Faniswa Daba is 57 and does not have an identification document. She said she’s been in and out of the Home Affairs offices in Mdantsane and East London CBD trying to apply for an ID with no luck. As a result she has never voted and her fear is that she won’t be able to apply for an old age grant without an ID.
Daba from Masibulele Informal Settlement in Mdantsane NU3 says she was born in Kwelerha village just outside East London. At the time, there were few clinics in rural areas, and she, like her mother was born and gave birth at home, assisted by a midwife.
Her mother also never had an ID.
“Things were different then. Most villages had no clinics and we knew nothing about birth certificates,” she said.
Daba said she missed the one and only opportunity to apply for an ID in 1994 during the first government elections. Since then she’s struggled to find help. When she went to Home Affairs in Mdantsane she was told to bring a letter from a chief of the area where she was born.
The ward councillor’s letter she had was not admissible, she was told, because ‘only a letter from the chief is allowed’.
“I told the officials at Home Affairs that I left Kwelerha while I was very young and we no longer had a house there. Even the chief there won’t know me because I didn’t grow up in Kwelerha. We left the village long time ago. No one knows me there. The only life I know is here in Mdantsane but they refuse to help me.”
She said the last time she was at Home Affairs in East London CBD was three years ago.
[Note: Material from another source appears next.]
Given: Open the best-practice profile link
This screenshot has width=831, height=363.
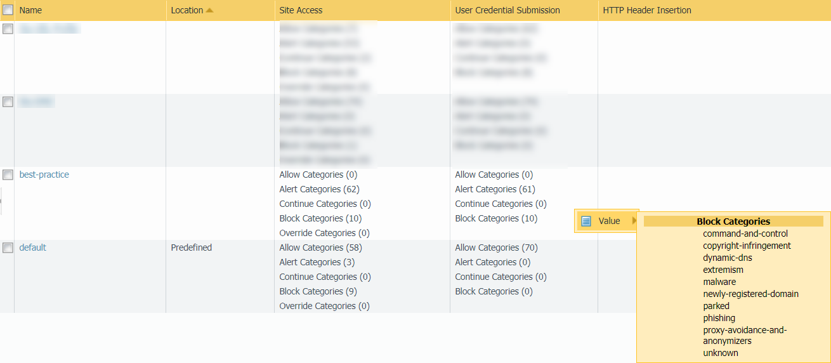Looking at the screenshot, I should [x=44, y=175].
She told the officials that she can come with two people she grew up with to be her witnesses but they insisted on the letter from the chief.
“My life is on standstill, I tried to find a job as a domestic worker but who would want to hire someone without an ID,” said Daba sadly.
“This is very frustrating. I just thank God that I do not have children otherwise they were going to suffer just like me. I’m being treated as a stranger in my own country. I feel like I do not belong here because I do not have anything that identifies me as South African,” said Daba holding back tears.
Daba told Elitsha that women her age who are not working are benefiting from food parcels provided by the Social Development Department but for her to get the food parcel she needs an ID. “I watch people getting groceries from Social Development and I no longer bother going there because I know they are going to ask for an ID that I do not have,” she said.
We met Daba in her one-room shack she shares with her husband, Thembinkosi Mvinjelwa. Mvinjelwa who is a pensioner, said he has put Daba into a funeral policy to which he pays R150 each month.
“This whole thing is very frustrating. As much as I’m her husband we are not legally married. If I pass away first how will she be able to claim from my policy because she does not have an ID?” asked Mvinjelwa. “All I want is for my wife to have an ID.”
Home Affairs spokesperson Thabo Mokgola said the matter has been referred to the Home Affairs provincial manager in the Eastern Cape who will delegate officials to investigate the matter with a view to assist.
He said they are going to contact Daba and invite her to the nearest Home Affairs in the quest to resolve the issue.